Supplied data —
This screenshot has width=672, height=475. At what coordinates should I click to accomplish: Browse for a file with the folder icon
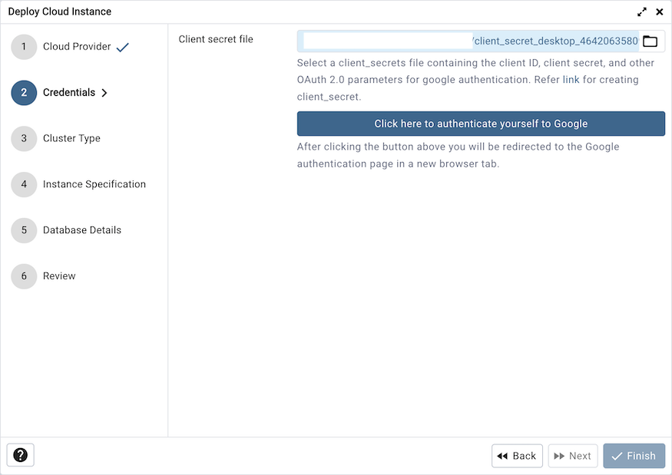(650, 42)
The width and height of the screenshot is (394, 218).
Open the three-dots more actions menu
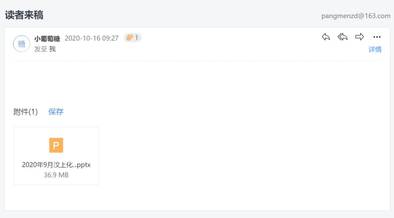(x=377, y=37)
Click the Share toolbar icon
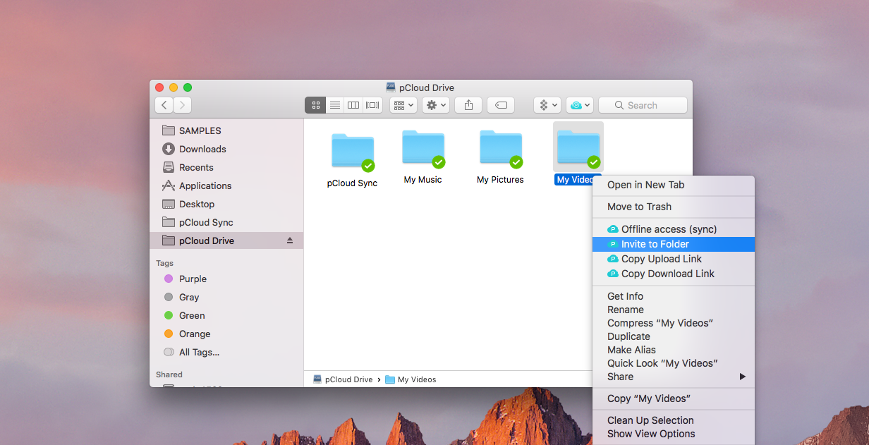This screenshot has width=869, height=445. coord(468,105)
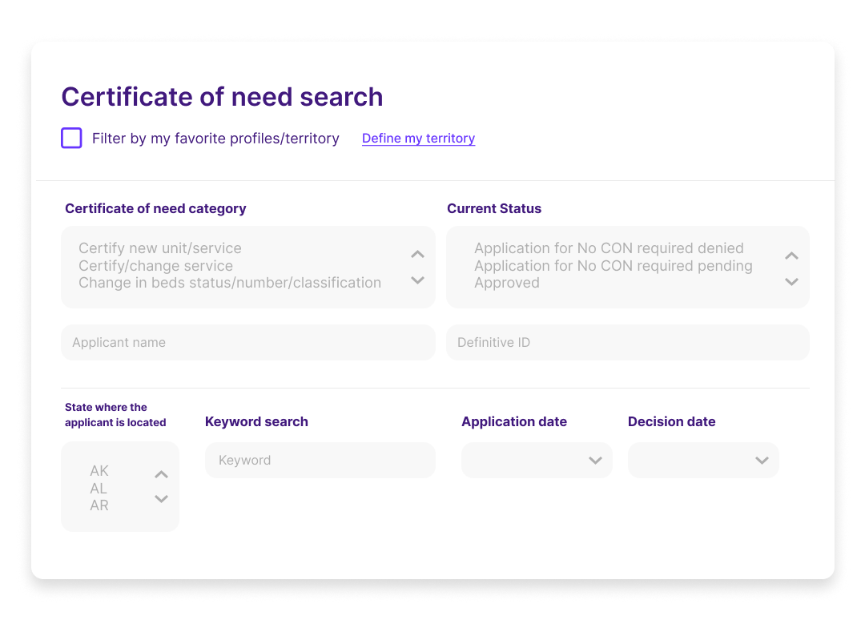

Task directions —
Could the material above be given again exactly, pictures excluded?

Answer to this task —
This screenshot has width=672, height=475. At what coordinates should I click to accomplish: Browse for a file with the folder icon
(650, 42)
The width and height of the screenshot is (394, 218).
Open the three-dots more actions menu
(x=377, y=37)
Click the Share toolbar icon
This screenshot has width=869, height=445. coord(468,105)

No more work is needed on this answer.